TASK REQUIREMENTS —
A: Answer these about the cryonics post, one line each:
(i) According to the post, why will liquid nitrogen fracture the brain?
(ii) Why does the post call getting a new body a secondary matter?
(iii) What does the post say people choose to accept rather than dwell on the facts of death?
B: Reproduce word for word the part of the cryonics post that starts at "Anyways, this technical" and ends after "from the other.".
C: Carry on writing the cryonics post, picking up after its last sentence.

[Opening STUDY TEXT section]

IF and only if cryonics succeeds, the world had developed the technology to restore you from a cracked, solid mass of brain tissue. (the liquid nitrogen will fracture your brain because it cools it below the glass transition point)
Also, as sort of a secondary thing, it has figured out a way to give you a new body or a quality substitute. (it's secondary because growing a new body is technically possible, if unethical, today)
Anyways, this technical capacity means that almost certainly the technology exists to make backup copies of you. If this is possible, it would be also possible to keep you alive for billions of years, or some huge multiple of your original lifespan that it could be approximated as infinite.
You might consider these technical capabilities to be absurd, and lower that 5% chance to some vanishingly small number like many cryonics skeptics. However, one conclusion naturally falls from the other.
The overwhelming majority of the human population disagrees with you. Yes, rationally, we know with great certainty there is no afterlife. (well, at least we know with almost the same certainty that there is no flying spaghetti monster, the p value of each possibility is infitesmally smaller than 1)
But we choose to accept unverified statements from our elders regarding the afterlife rather than dwell on the facts of death and fail to procreate.

[Closing STUDY TEXT section]
[Opening PROVIDED DATA section]

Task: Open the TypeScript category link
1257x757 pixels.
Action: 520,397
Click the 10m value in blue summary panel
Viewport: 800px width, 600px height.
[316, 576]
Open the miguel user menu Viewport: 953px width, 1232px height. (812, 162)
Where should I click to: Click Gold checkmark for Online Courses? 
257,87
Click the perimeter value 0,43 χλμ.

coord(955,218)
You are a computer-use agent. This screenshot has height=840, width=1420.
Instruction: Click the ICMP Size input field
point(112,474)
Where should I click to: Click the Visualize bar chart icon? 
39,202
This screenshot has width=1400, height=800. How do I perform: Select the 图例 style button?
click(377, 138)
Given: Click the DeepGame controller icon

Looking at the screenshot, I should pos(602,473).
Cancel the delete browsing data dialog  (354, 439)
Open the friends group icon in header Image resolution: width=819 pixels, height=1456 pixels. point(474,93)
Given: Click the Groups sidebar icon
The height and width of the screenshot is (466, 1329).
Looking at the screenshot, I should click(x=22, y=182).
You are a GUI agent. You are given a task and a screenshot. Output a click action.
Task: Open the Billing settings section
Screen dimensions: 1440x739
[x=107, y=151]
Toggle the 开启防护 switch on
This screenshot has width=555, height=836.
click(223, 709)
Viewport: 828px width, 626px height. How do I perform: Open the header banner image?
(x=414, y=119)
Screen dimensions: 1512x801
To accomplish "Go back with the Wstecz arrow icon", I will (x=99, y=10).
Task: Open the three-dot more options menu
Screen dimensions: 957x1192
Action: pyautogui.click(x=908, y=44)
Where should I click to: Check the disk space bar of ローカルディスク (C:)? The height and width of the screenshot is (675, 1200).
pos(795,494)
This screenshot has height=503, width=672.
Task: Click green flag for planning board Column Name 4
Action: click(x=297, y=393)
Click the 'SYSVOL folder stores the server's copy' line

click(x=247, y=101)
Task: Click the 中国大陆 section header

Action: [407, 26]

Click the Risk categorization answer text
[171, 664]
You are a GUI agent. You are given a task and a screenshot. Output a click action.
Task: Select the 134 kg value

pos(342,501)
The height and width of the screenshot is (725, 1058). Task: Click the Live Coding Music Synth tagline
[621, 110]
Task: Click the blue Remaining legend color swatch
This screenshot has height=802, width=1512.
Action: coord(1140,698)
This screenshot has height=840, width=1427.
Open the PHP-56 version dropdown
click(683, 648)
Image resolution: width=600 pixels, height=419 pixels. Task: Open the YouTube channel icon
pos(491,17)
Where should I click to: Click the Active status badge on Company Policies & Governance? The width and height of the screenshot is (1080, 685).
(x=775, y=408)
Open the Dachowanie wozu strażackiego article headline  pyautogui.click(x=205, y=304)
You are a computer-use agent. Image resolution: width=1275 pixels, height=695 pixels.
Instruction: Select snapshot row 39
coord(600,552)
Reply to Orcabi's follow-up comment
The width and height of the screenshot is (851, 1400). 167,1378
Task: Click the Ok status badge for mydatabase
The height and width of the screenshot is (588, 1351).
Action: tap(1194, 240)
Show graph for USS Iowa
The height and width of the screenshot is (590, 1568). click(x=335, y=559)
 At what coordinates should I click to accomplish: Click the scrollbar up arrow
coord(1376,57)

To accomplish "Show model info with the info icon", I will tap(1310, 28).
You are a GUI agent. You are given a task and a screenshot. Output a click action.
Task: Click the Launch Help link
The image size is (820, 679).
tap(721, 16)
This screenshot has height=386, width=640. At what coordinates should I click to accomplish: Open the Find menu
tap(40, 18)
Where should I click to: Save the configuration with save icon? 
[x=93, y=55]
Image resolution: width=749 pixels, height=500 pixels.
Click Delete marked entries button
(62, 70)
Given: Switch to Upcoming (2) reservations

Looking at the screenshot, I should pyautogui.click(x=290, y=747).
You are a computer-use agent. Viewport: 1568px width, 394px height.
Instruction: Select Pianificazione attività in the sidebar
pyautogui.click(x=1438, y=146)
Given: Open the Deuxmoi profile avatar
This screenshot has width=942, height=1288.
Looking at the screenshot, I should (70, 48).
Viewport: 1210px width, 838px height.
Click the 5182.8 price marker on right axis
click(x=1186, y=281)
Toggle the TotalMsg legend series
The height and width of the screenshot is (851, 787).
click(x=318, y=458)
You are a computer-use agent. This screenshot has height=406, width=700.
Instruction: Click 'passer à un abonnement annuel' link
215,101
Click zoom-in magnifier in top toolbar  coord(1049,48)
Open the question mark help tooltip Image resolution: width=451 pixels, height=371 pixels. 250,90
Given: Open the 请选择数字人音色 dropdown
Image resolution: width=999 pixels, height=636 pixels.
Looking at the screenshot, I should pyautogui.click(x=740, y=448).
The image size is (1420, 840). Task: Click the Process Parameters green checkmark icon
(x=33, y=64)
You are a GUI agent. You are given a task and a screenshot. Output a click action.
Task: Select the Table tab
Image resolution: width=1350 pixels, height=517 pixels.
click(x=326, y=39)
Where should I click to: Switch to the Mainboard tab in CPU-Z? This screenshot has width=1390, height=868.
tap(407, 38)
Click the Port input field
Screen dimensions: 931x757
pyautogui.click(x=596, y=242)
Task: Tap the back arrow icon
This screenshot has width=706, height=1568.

[Closing PROVIDED DATA section]

ANSWERS FOR THIS EXERCISE —
A:
(i) Because it cools the brain below the glass transition point.
(ii) Because growing a new body is technically possible, if unethical, today.
(iii) Unverified statements from their elders regarding the afterlife.

B:
Anyways, this technical capacity means that almost certainly the technology exists to make backup copies of you. If this is possible, it would be also possible to keep you alive for billions of years, or some huge multiple of your original lifespan that it could be approximated as infinite.
You might consider these technical capabilities to be absurd, and lower that 5% chance to some vanishingly small number like many cryonics skeptics. However, one conclusion naturally falls from the other.

C:
Once dead it doesn't matter what happened or didn't happen. This thought has been disturbing me for around 3 years now.
The context was this : it was the first week of medical school. We went to the anatomy lab, and looked at the cadavars. Practically from day 1 we had to do dissections that felt incredibly wrong and disturbing (chopping deep into the person's back). So, while in the lab with the corpses, seeing everyone else around me cheerfully talking about various things, I could not understand everyone else's irrational points of view. THIS was what mattered...who cares what our lives are like if we end up as stiff, cold corpses who remember nothing at all, our brains rapidly rotting to mush.
I think the worst part was going to a sheet of paper on the wall that had the tag number of each corpse, and a description of the age, cause of death, and prior occupation of the corpse. By cross referencing the two I realized that in fact death kills everyone equally without regard to occupation or age, and again, nothing matters after that.
Actually observing these horrors of existence directly changed my perspective radically. Before, I was happily willing to lie to myself and pretend there had to be some sort of afterlife or the world wouldn't be very fair. After feeling the truth in my own gloved hands (and smelling the stink of decay), the objective, rational truth become apparent.
All my grand plans at that moment in time to become a great surgeon or something seemed meaningless...what difference did it make. Any patient I "saved" would only gain an extra few months to years before they died of something else, and on the day they died any effort I had made (and dollars that were spent) would be meaningless. They "might as well" have died earlier.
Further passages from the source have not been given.